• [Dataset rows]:
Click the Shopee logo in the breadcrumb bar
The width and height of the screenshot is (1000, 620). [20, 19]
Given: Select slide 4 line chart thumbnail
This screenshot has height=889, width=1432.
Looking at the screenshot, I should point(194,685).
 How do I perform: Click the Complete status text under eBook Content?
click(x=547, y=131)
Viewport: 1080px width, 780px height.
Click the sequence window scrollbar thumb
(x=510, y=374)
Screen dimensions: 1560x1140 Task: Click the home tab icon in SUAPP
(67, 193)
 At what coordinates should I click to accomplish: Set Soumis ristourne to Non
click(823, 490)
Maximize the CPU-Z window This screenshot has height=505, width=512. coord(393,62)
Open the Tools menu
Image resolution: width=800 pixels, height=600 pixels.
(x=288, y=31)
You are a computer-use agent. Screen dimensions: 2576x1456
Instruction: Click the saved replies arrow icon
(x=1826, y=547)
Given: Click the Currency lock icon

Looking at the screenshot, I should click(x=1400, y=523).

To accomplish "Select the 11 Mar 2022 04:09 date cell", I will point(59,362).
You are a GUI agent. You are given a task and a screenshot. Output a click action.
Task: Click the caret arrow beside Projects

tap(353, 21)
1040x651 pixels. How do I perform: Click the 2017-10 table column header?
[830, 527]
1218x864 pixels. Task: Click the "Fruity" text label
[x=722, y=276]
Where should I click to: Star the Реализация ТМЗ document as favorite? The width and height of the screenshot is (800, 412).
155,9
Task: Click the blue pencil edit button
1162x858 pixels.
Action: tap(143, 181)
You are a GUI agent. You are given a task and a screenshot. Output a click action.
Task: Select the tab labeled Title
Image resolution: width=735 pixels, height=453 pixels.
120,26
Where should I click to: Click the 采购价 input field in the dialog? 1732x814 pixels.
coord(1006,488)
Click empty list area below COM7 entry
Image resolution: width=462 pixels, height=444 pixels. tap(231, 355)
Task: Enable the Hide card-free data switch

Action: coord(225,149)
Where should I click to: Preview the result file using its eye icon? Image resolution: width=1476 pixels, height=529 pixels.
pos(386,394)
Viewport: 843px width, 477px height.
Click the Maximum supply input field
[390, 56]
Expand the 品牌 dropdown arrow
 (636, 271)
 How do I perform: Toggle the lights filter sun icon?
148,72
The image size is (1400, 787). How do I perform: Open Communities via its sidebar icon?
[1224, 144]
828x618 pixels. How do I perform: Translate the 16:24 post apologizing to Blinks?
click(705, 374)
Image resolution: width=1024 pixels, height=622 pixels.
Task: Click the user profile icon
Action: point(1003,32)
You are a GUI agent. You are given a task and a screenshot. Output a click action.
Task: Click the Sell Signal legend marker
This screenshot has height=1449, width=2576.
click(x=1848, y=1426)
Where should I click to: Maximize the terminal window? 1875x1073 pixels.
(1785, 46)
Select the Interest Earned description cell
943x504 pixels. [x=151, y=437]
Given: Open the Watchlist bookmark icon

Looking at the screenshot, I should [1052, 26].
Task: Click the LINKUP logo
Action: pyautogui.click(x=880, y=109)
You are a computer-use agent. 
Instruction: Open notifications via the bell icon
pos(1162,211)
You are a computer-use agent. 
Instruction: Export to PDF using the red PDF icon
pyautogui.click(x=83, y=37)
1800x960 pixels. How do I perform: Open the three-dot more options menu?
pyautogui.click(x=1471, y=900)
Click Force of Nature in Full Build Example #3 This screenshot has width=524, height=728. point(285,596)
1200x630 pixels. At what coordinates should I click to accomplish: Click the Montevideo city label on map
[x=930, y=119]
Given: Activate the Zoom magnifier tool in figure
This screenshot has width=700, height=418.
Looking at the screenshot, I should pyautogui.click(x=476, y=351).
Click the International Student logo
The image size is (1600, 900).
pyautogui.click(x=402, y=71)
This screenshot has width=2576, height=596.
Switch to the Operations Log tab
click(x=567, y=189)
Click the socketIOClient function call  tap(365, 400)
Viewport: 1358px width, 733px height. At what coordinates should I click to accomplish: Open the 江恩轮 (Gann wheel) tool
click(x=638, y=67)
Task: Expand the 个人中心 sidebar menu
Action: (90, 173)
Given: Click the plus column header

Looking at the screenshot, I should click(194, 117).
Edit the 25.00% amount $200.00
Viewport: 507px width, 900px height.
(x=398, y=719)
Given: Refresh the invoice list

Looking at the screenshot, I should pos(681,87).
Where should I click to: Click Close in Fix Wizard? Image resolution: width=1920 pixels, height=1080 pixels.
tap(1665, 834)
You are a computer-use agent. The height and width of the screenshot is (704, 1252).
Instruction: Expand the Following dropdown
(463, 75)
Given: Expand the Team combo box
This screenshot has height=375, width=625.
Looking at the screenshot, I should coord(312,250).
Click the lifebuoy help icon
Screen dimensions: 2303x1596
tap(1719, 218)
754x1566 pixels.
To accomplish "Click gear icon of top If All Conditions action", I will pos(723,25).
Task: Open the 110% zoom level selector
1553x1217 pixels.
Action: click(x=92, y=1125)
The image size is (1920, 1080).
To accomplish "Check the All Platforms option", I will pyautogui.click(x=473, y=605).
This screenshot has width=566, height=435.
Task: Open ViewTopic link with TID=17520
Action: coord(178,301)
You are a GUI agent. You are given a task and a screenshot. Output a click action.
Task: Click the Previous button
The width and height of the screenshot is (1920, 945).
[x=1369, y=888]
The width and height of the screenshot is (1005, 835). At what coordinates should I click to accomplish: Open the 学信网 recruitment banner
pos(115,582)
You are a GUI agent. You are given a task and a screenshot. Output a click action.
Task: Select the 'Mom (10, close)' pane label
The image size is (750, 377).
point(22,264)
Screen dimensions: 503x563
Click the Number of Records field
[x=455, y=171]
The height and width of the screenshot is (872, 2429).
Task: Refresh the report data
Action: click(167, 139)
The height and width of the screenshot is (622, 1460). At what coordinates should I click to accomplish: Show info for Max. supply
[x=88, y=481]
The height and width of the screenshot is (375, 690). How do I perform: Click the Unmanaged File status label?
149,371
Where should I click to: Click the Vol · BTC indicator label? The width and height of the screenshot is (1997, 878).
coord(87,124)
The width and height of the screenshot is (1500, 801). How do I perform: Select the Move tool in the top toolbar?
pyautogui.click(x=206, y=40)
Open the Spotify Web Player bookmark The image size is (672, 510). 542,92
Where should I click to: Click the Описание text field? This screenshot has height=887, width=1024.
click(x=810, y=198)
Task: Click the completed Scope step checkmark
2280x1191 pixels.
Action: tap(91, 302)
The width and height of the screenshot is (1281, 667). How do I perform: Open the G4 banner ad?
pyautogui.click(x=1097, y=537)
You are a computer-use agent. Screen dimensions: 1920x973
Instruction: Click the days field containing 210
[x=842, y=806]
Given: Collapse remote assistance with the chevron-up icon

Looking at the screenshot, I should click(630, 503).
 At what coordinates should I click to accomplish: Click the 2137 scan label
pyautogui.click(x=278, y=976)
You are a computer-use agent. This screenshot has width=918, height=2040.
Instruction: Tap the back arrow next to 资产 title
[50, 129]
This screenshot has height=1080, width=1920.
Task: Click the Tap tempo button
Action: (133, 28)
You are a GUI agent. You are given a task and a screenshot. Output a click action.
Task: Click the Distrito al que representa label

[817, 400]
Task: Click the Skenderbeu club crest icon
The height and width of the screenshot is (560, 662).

• [Job]: Copy all of the data above word for word, with nothing changed.

• [Response to the exercise]:
Click the Shopee logo in the breadcrumb bar
The width and height of the screenshot is (1000, 620). [20, 19]
Given: Select slide 4 line chart thumbnail
This screenshot has height=889, width=1432.
Looking at the screenshot, I should point(194,685).
 How do I perform: Click the Complete status text under eBook Content?
click(x=547, y=131)
Viewport: 1080px width, 780px height.
Click the sequence window scrollbar thumb
(x=510, y=374)
Screen dimensions: 1560x1140 Task: Click the home tab icon in SUAPP
(67, 193)
 At what coordinates should I click to accomplish: Set Soumis ristourne to Non
click(823, 490)
Maximize the CPU-Z window This screenshot has height=505, width=512. coord(393,62)
Open the Tools menu
Image resolution: width=800 pixels, height=600 pixels.
(x=288, y=31)
You are a computer-use agent. Screen dimensions: 2576x1456
Instruction: Click the saved replies arrow icon
(x=1826, y=547)
Given: Click the Currency lock icon

Looking at the screenshot, I should click(x=1400, y=523).

To accomplish "Select the 11 Mar 2022 04:09 date cell", I will point(59,362).
You are a GUI agent. You are given a task and a screenshot. Output a click action.
Task: Click the caret arrow beside Projects

tap(353, 21)
1040x651 pixels. How do I perform: Click the 2017-10 table column header?
[830, 527]
1218x864 pixels. Task: Click the "Fruity" text label
[x=722, y=276]
Where should I click to: Star the Реализация ТМЗ document as favorite? The width and height of the screenshot is (800, 412).
155,9
Task: Click the blue pencil edit button
1162x858 pixels.
Action: tap(143, 181)
You are a GUI agent. You are given a task and a screenshot. Output a click action.
Task: Select the tab labeled Title
Image resolution: width=735 pixels, height=453 pixels.
120,26
Where should I click to: Click the 采购价 input field in the dialog? 1732x814 pixels.
coord(1006,488)
Click empty list area below COM7 entry
Image resolution: width=462 pixels, height=444 pixels. tap(231, 355)
Task: Enable the Hide card-free data switch

Action: coord(225,149)
Where should I click to: Preview the result file using its eye icon? Image resolution: width=1476 pixels, height=529 pixels.
pos(386,394)
Viewport: 843px width, 477px height.
Click the Maximum supply input field
[390, 56]
Expand the 品牌 dropdown arrow
 (636, 271)
 How do I perform: Toggle the lights filter sun icon?
148,72
The image size is (1400, 787). How do I perform: Open Communities via its sidebar icon?
[1224, 144]
828x618 pixels. How do I perform: Translate the 16:24 post apologizing to Blinks?
click(705, 374)
Image resolution: width=1024 pixels, height=622 pixels.
Task: Click the user profile icon
Action: point(1003,32)
You are a GUI agent. You are given a task and a screenshot. Output a click action.
Task: Click the Sell Signal legend marker
This screenshot has height=1449, width=2576.
click(x=1848, y=1426)
Where should I click to: Maximize the terminal window? 1875x1073 pixels.
(1785, 46)
Select the Interest Earned description cell
943x504 pixels. [x=151, y=437]
Given: Open the Watchlist bookmark icon

Looking at the screenshot, I should [1052, 26].
Task: Click the LINKUP logo
Action: pyautogui.click(x=880, y=109)
You are a computer-use agent. 
Instruction: Open notifications via the bell icon
pos(1162,211)
You are a computer-use agent. 
Instruction: Export to PDF using the red PDF icon
pyautogui.click(x=83, y=37)
1800x960 pixels. How do I perform: Open the three-dot more options menu?
pyautogui.click(x=1471, y=900)
Click Force of Nature in Full Build Example #3 This screenshot has width=524, height=728. point(285,596)
1200x630 pixels. At what coordinates should I click to accomplish: Click the Montevideo city label on map
[x=930, y=119]
Given: Activate the Zoom magnifier tool in figure
This screenshot has width=700, height=418.
Looking at the screenshot, I should pyautogui.click(x=476, y=351).
Click the International Student logo
The image size is (1600, 900).
pyautogui.click(x=402, y=71)
This screenshot has width=2576, height=596.
Switch to the Operations Log tab
click(x=567, y=189)
Click the socketIOClient function call  tap(365, 400)
Viewport: 1358px width, 733px height. At what coordinates should I click to accomplish: Open the 江恩轮 (Gann wheel) tool
click(x=638, y=67)
Task: Expand the 个人中心 sidebar menu
Action: (90, 173)
Given: Click the plus column header

Looking at the screenshot, I should click(194, 117).
Edit the 25.00% amount $200.00
Viewport: 507px width, 900px height.
(x=398, y=719)
Given: Refresh the invoice list

Looking at the screenshot, I should pos(681,87).
Where should I click to: Click Close in Fix Wizard? Image resolution: width=1920 pixels, height=1080 pixels.
tap(1665, 834)
You are a computer-use agent. The height and width of the screenshot is (704, 1252).
Instruction: Expand the Following dropdown
(463, 75)
Given: Expand the Team combo box
This screenshot has height=375, width=625.
Looking at the screenshot, I should coord(312,250).
Click the lifebuoy help icon
Screen dimensions: 2303x1596
tap(1719, 218)
754x1566 pixels.
To accomplish "Click gear icon of top If All Conditions action", I will pos(723,25).
Task: Open the 110% zoom level selector
1553x1217 pixels.
Action: click(x=92, y=1125)
The image size is (1920, 1080).
To accomplish "Check the All Platforms option", I will pyautogui.click(x=473, y=605).
This screenshot has width=566, height=435.
Task: Open ViewTopic link with TID=17520
Action: coord(178,301)
You are a GUI agent. You are given a task and a screenshot. Output a click action.
Task: Click the Previous button
The width and height of the screenshot is (1920, 945).
[x=1369, y=888]
The width and height of the screenshot is (1005, 835). At what coordinates should I click to accomplish: Open the 学信网 recruitment banner
pos(115,582)
You are a GUI agent. You are given a task and a screenshot. Output a click action.
Task: Select the 'Mom (10, close)' pane label
The image size is (750, 377).
point(22,264)
Screen dimensions: 503x563
Click the Number of Records field
[x=455, y=171]
The height and width of the screenshot is (872, 2429).
Task: Refresh the report data
Action: click(167, 139)
The height and width of the screenshot is (622, 1460). At what coordinates should I click to accomplish: Show info for Max. supply
[x=88, y=481]
The height and width of the screenshot is (375, 690). How do I perform: Click the Unmanaged File status label?
149,371
Where should I click to: Click the Vol · BTC indicator label? The width and height of the screenshot is (1997, 878).
coord(87,124)
The width and height of the screenshot is (1500, 801). How do I perform: Select the Move tool in the top toolbar?
pyautogui.click(x=206, y=40)
Open the Spotify Web Player bookmark The image size is (672, 510). 542,92
Where should I click to: Click the Описание text field? This screenshot has height=887, width=1024.
click(x=810, y=198)
Task: Click the completed Scope step checkmark
2280x1191 pixels.
Action: tap(91, 302)
The width and height of the screenshot is (1281, 667). How do I perform: Open the G4 banner ad?
pyautogui.click(x=1097, y=537)
You are a computer-use agent. Screen dimensions: 1920x973
Instruction: Click the days field containing 210
[x=842, y=806]
Given: Collapse remote assistance with the chevron-up icon

Looking at the screenshot, I should click(630, 503).
 At what coordinates should I click to accomplish: Click the 2137 scan label
pyautogui.click(x=278, y=976)
You are a computer-use agent. This screenshot has width=918, height=2040.
Instruction: Tap the back arrow next to 资产 title
[50, 129]
This screenshot has height=1080, width=1920.
Task: Click the Tap tempo button
Action: (133, 28)
You are a GUI agent. You are given a task and a screenshot. Output a click action.
Task: Click the Distrito al que representa label

[817, 400]
Task: Click the Skenderbeu club crest icon
The height and width of the screenshot is (560, 662).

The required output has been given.